(Exercise prompt):
Copy the rows below word for word, from the first row through the line that contains "Select row 9".

(Stored items)
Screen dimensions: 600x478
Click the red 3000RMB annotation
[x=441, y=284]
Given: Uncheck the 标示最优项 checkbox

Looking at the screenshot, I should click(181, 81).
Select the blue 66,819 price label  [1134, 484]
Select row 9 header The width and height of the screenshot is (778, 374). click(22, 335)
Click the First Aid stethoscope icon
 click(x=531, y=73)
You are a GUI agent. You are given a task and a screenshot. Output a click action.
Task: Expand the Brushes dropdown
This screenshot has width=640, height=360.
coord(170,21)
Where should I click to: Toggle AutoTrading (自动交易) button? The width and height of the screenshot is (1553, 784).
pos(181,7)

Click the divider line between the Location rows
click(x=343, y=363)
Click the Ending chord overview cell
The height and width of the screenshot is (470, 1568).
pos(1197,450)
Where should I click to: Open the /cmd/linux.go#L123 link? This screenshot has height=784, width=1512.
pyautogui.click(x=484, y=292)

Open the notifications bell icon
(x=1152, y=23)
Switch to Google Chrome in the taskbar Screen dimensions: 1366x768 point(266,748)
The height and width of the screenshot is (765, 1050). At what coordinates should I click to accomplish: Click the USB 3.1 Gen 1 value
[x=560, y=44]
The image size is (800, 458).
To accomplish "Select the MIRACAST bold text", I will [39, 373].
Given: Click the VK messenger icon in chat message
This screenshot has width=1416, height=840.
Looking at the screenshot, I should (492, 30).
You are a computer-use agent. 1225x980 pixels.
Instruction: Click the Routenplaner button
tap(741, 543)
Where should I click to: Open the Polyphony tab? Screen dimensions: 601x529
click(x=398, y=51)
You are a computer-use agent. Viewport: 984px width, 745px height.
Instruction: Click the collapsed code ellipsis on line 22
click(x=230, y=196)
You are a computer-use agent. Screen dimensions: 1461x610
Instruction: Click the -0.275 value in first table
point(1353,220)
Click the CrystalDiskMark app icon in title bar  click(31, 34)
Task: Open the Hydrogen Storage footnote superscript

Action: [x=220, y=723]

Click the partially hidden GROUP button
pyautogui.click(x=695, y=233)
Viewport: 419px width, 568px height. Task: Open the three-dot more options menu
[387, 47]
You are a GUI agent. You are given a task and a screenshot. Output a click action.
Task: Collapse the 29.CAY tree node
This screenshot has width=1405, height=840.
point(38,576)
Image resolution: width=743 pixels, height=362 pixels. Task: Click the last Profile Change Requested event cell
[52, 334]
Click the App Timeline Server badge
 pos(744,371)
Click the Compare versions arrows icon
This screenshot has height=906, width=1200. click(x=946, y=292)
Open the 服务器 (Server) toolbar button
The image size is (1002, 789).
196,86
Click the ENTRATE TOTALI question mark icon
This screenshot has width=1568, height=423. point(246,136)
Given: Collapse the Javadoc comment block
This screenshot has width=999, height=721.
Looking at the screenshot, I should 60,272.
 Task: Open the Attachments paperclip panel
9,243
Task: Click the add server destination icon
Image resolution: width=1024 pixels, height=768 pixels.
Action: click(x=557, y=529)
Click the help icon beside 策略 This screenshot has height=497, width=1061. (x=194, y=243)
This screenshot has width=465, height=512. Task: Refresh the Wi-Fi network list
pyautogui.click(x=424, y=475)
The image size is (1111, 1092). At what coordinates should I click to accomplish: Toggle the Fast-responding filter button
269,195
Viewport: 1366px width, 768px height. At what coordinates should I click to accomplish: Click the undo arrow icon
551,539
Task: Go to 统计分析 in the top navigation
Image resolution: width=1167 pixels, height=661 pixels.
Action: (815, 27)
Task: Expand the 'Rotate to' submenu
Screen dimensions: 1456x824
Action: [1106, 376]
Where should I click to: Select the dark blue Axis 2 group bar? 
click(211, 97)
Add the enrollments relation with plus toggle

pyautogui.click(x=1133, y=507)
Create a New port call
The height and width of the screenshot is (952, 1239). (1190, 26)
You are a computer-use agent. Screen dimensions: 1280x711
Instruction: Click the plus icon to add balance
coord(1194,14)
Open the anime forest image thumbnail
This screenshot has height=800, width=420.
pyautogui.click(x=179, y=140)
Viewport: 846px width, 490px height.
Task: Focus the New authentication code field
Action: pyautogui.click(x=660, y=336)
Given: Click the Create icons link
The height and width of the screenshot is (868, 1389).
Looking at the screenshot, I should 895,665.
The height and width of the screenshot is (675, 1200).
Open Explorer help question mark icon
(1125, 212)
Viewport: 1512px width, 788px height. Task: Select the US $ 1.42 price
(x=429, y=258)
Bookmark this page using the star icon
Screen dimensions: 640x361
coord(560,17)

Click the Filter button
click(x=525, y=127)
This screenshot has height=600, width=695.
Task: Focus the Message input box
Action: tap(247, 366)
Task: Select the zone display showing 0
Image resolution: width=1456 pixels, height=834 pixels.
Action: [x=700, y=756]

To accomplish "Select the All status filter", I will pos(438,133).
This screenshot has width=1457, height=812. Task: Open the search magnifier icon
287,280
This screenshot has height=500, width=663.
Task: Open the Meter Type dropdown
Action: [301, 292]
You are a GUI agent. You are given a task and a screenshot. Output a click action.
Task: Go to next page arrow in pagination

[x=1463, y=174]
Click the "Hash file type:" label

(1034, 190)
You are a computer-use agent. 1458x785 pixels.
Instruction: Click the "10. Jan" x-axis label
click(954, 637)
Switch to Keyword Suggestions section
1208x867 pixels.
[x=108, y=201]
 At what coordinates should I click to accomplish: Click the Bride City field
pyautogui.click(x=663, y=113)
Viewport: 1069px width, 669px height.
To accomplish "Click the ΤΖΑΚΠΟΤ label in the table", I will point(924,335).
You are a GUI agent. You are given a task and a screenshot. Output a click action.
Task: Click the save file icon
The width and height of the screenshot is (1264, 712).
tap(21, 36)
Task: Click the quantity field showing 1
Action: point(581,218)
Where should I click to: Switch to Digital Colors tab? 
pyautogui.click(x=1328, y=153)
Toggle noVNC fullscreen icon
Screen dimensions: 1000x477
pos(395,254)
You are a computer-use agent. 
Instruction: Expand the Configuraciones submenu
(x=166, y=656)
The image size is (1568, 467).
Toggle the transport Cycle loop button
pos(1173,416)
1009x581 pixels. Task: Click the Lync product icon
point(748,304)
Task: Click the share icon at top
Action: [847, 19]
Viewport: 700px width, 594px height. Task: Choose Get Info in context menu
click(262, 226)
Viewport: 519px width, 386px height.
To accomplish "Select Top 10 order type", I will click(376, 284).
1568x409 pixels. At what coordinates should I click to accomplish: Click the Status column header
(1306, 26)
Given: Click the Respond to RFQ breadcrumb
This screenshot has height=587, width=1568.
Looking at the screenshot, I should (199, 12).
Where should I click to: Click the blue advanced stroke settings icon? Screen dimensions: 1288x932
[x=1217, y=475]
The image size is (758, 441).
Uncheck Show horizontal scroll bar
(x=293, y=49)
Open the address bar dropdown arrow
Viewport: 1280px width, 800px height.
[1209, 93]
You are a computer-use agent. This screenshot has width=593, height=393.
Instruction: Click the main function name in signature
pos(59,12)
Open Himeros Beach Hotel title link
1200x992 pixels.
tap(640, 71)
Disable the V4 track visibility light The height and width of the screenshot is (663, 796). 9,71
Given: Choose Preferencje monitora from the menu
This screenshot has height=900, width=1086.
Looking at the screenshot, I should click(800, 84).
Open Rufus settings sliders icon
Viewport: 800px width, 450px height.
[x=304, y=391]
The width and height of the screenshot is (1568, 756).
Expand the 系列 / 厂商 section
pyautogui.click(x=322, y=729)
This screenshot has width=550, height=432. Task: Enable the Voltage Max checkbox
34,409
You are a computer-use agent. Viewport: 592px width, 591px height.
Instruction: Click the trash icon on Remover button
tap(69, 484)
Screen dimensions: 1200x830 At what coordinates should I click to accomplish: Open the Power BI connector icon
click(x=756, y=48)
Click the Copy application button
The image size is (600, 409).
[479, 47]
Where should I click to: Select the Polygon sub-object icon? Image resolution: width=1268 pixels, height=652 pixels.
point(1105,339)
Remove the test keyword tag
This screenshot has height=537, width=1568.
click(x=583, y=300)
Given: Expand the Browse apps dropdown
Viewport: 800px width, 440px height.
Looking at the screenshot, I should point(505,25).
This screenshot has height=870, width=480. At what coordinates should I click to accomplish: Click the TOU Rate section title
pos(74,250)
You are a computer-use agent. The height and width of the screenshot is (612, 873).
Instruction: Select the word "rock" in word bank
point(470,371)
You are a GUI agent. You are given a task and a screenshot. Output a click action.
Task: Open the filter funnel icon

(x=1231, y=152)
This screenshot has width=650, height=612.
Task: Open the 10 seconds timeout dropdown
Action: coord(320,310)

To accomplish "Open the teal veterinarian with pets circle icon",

(Written solution):
Screen dimensions: 600x478
Click the red 3000RMB annotation
[x=441, y=284]
Given: Uncheck the 标示最优项 checkbox

Looking at the screenshot, I should click(181, 81).
Select the blue 66,819 price label  [1134, 484]
Select row 9 header The width and height of the screenshot is (778, 374). click(22, 335)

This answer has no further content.